The research team from Australia additionally found that poisoning was the second most common method of self-harm, followed by self-battery such as deliberate knocking heads or limbs against walls or other objects.
The group of young people involved in the study, run by Melbourne's Murdoch Children’s Research Institute and King's College in London, were asked at regular intervals between 1992 and 2008 about whether they self-harmed. The problem was more common among girls than boys, with 10 per cent of the female subjects among the 1802 included in the study admitting to self-harm, compared to 6 per cent of boys.
Drinking alcohol, smoking cigarettes or cannabis and indulging in anti-social behaviour all doubled the risk for a teen self-harming.
However when these teenagers were followed up until adulthood it was seen that the behavior declines by the time the teenagers reached young adulthood, when only 10 per cent of the participants said they had continued to hurt themselves.
The work, jointly conducted by experts from Melbourne's Murdoch Childrens Research Institute and from King's College, London University, and published yesterday in The Lancet, is the first population-based study to follow a group of self-harming adolescents over time, charting the course of their self-harm habit into adulthood.
According to authors the study results suggest “that most adolescent self-harming behaviour resolves spontaneously” but the underlying mental problems that triggered the behaviour might not disappear without treatment. Professor George Patton from the Centre of Adolescent Health in the Murdoch Children’s Research Institute, and one of the paper's seven authors, said adults probably stopped self-harming as they developed other ways to cope with difficult emotions. He said, “Young people who self-harm commonly have underlying emotional problems, reflected in the high levels of depression and anxiety that were detected among those who reported self-harm... These problems do not always resolve without treatment.”

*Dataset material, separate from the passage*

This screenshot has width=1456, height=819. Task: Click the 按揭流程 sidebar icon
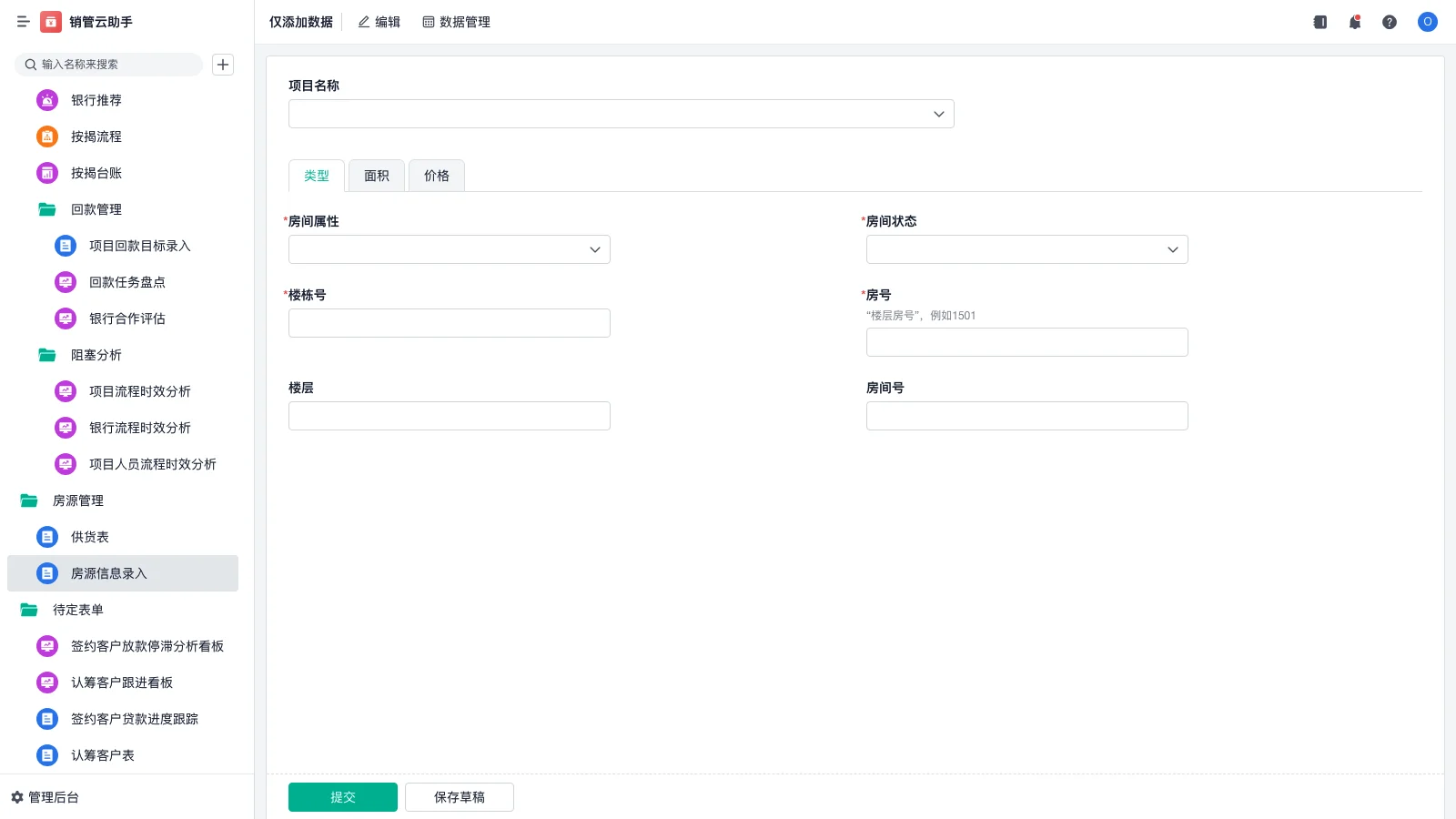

“Most of the self-harm was not about attempting suicide,” Professor Patton said. “Rather it was an attempt to deal with emotions that the individual felt were overwhelming. But most of it is a phase and they move on to different strategies of dealing with these emotions.”
Prof Patton said the hormonal changes teens undergo and the way their brain develops around puberty could affect how they dealt with emotions. “The feelings they have often provoke intense feelings of anxiety,” he said. “It may be something that emerges initially through some experience of pain or hurting themselves in some way, which initially is distracting and seems at the time beneficial, but may progress from there to something like self-harm.”
Professor Anthony Jorm, NHMRC Australian Fellow at the Orygen Youth Health Research Centre, said it was an “important study, showing that self-harm is common in Australian adolescents”. “An implication of the study is that parents, teachers and others who have close association with adolescents, need to be able to identify and support those at risk of mental health problems, including self-harm,” Professor Jorm said. “Mental health first aid training needs to be widely available to adults who live or work with adolescents.”